What to look for in a database for spatio-temporal analysis?
As sensor data, log data and streaming data continues to grow, we are seeing a significant increase in demand for tools that can do spatial and time-series analytics.
The cost of sensors and devices capable of broadcasting their longitude and latitude as they move through time and space is falling rapidly with commensurate proliferation. By 2025, projections suggest 40% of all connected IoT devices will be capable of sharing their location, up from 10% in 2020. Spatial thinking is helping innovators optimize existing operations and drive long promised digital transformations in smart cities, connected cars, transparent supply chains, proximity marketing, new energy management techniques, and more.

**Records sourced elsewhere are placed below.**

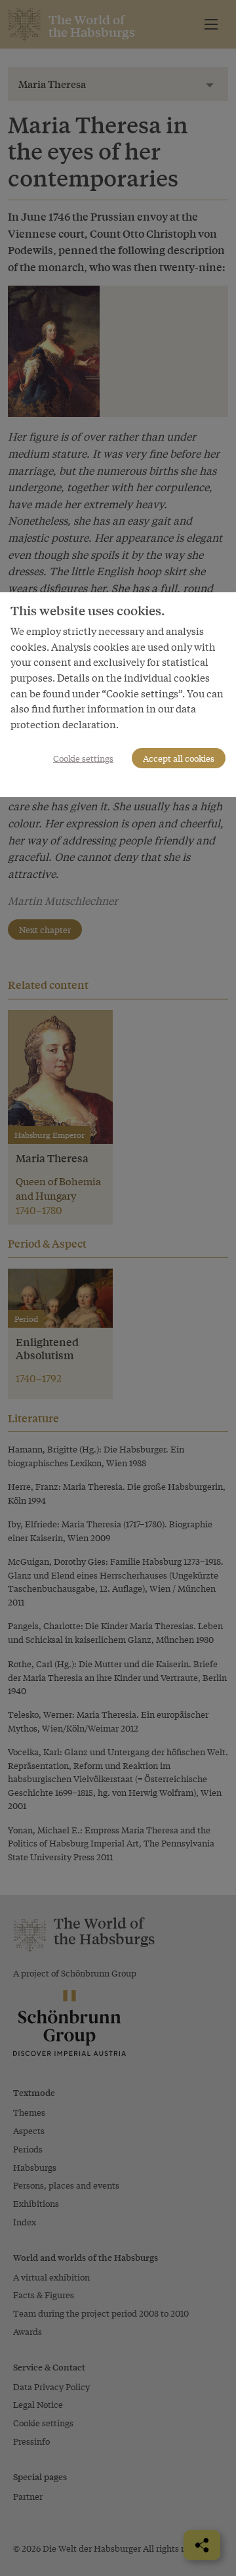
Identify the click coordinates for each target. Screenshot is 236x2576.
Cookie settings (83, 758)
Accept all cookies (178, 758)
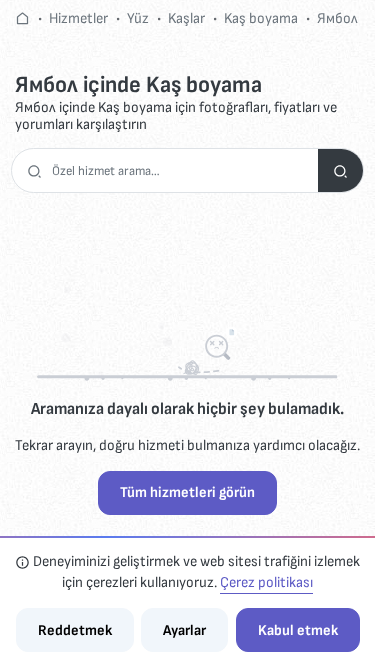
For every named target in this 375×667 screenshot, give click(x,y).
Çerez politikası (266, 582)
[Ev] (22, 18)
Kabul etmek (298, 630)
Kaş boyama (261, 18)
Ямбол (337, 18)
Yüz (138, 18)
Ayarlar (184, 630)
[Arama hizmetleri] (340, 170)
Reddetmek (75, 630)
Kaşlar (186, 18)
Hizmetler (78, 18)
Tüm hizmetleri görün (187, 492)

But traditional analytic databases are not well-suited to dealing with spatial and time-series data, which can be complex and difficult to analyze. As a result, there is rising interest in new types of analytic databases that are specifically designed to handle this type of data. Such systems need advanced algorithms and specialized data structures to efficiently store and analyze spatial and time-series data, allowing businesses to gain valuable insights and make better-informed decisions.
Spatial data, also known as geospatial data, refers to data that has a geographic component, such as the location of a physical object or the shape of a geographical feature. Spatial data can be represented in many different forms, including as coordinates, points, lines, polygons, and raster images. This data can be collected using a variety of methods, such as through global positioning systems (GPS), remote sensing, and aerial or satellite imagery. Spatial data is often better analyzed with specialized databases.
Temporal data, also known as time-series data, refers to data that changes over time. This type of data is often used to track changes or trends and can be collected at regular intervals or at specific points in time. Examples include financial data, weather data, and mechanical readings such as vibrations or temperature. This data too has typically been stored and managed in specialized time-series databases.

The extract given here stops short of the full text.